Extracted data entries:
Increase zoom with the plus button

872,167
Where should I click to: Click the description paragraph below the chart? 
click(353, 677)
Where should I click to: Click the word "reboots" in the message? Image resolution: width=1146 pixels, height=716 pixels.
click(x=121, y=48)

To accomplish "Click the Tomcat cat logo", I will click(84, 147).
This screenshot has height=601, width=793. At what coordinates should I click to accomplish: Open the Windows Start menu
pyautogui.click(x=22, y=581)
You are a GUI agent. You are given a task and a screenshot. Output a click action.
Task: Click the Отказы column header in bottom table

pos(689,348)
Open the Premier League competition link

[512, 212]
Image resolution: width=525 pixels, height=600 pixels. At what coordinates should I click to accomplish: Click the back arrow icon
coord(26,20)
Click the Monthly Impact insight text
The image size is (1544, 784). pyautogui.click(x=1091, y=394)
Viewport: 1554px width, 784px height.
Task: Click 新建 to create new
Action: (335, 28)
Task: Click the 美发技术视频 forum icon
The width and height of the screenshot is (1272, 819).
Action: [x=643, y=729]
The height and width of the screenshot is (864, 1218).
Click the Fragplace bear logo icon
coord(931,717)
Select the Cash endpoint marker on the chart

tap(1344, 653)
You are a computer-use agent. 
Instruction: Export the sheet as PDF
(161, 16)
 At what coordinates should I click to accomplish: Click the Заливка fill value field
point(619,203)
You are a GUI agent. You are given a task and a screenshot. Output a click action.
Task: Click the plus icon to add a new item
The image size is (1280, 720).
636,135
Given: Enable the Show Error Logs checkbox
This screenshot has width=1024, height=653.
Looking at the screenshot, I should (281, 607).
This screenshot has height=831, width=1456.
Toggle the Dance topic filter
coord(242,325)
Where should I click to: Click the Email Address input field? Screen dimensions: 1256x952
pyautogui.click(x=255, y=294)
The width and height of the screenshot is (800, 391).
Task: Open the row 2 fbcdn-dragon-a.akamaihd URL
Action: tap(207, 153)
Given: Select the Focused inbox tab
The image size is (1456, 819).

> [Exercise aim]
Can you update the listing from its first line through the line containing "pyautogui.click(x=22, y=581)", replacing "description paragraph" with "summary paragraph" and leaving everything else unchanged?

> [Complete response]
Increase zoom with the plus button

872,167
Where should I click to: Click the summary paragraph below the chart? 
click(353, 677)
Where should I click to: Click the word "reboots" in the message? Image resolution: width=1146 pixels, height=716 pixels.
click(x=121, y=48)

To accomplish "Click the Tomcat cat logo", I will click(84, 147).
This screenshot has height=601, width=793. At what coordinates should I click to accomplish: Open the Windows Start menu
pyautogui.click(x=22, y=581)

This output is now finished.